STATED EXERCISE: Copy all of the entries below line for line, without changing a single character.
====== PROVIDED DATA ======
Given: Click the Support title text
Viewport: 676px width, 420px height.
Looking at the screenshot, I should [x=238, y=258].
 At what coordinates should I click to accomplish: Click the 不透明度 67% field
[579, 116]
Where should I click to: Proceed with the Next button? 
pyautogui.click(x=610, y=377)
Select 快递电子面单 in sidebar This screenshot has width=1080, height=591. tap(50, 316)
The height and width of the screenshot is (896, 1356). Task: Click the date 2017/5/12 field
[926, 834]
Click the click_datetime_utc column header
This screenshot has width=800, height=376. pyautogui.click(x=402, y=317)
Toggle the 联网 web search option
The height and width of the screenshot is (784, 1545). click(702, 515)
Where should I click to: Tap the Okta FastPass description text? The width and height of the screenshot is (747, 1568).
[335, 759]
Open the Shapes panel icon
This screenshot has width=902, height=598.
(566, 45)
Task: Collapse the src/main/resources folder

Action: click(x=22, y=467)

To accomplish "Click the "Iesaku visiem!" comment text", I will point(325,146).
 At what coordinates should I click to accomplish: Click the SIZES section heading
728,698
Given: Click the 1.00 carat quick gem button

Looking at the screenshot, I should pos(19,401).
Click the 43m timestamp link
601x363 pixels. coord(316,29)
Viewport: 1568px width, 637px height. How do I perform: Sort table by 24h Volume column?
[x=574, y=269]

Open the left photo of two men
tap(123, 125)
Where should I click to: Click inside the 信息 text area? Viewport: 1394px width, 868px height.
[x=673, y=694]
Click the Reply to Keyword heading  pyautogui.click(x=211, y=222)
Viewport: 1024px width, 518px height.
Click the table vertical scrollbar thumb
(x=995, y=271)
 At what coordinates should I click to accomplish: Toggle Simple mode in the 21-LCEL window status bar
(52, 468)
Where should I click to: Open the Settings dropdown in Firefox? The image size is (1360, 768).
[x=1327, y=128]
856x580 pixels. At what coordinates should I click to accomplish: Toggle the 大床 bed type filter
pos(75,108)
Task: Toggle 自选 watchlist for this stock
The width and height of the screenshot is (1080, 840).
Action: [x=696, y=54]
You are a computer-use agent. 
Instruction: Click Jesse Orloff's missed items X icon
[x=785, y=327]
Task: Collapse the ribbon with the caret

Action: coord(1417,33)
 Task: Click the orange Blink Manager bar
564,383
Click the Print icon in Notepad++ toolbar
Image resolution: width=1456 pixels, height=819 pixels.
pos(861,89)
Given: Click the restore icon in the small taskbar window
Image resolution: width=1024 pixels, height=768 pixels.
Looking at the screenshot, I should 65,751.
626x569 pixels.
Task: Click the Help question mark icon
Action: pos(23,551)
======
ANSWER TO THE TASK:
Given: Click the Support title text
Viewport: 676px width, 420px height.
Looking at the screenshot, I should [x=238, y=258].
 At what coordinates should I click to accomplish: Click the 不透明度 67% field
[579, 116]
Where should I click to: Proceed with the Next button? 
pyautogui.click(x=610, y=377)
Select 快递电子面单 in sidebar This screenshot has width=1080, height=591. tap(50, 316)
The height and width of the screenshot is (896, 1356). Task: Click the date 2017/5/12 field
[926, 834]
Click the click_datetime_utc column header
This screenshot has width=800, height=376. pyautogui.click(x=402, y=317)
Toggle the 联网 web search option
The height and width of the screenshot is (784, 1545). click(702, 515)
Where should I click to: Tap the Okta FastPass description text? The width and height of the screenshot is (747, 1568).
[335, 759]
Open the Shapes panel icon
This screenshot has width=902, height=598.
(566, 45)
Task: Collapse the src/main/resources folder

Action: click(x=22, y=467)

To accomplish "Click the "Iesaku visiem!" comment text", I will point(325,146).
 At what coordinates should I click to accomplish: Click the SIZES section heading
728,698
Given: Click the 1.00 carat quick gem button

Looking at the screenshot, I should pos(19,401).
Click the 43m timestamp link
601x363 pixels. coord(316,29)
Viewport: 1568px width, 637px height. How do I perform: Sort table by 24h Volume column?
[x=574, y=269]

Open the left photo of two men
tap(123, 125)
Where should I click to: Click inside the 信息 text area? Viewport: 1394px width, 868px height.
[x=673, y=694]
Click the Reply to Keyword heading  pyautogui.click(x=211, y=222)
Viewport: 1024px width, 518px height.
Click the table vertical scrollbar thumb
(x=995, y=271)
 At what coordinates should I click to accomplish: Toggle Simple mode in the 21-LCEL window status bar
(52, 468)
Where should I click to: Open the Settings dropdown in Firefox? The image size is (1360, 768).
[x=1327, y=128]
856x580 pixels. At what coordinates should I click to accomplish: Toggle the 大床 bed type filter
pos(75,108)
Task: Toggle 自选 watchlist for this stock
The width and height of the screenshot is (1080, 840).
Action: [x=696, y=54]
You are a computer-use agent. 
Instruction: Click Jesse Orloff's missed items X icon
[x=785, y=327]
Task: Collapse the ribbon with the caret

Action: coord(1417,33)
 Task: Click the orange Blink Manager bar
564,383
Click the Print icon in Notepad++ toolbar
Image resolution: width=1456 pixels, height=819 pixels.
pos(861,89)
Given: Click the restore icon in the small taskbar window
Image resolution: width=1024 pixels, height=768 pixels.
Looking at the screenshot, I should 65,751.
626x569 pixels.
Task: Click the Help question mark icon
Action: pos(23,551)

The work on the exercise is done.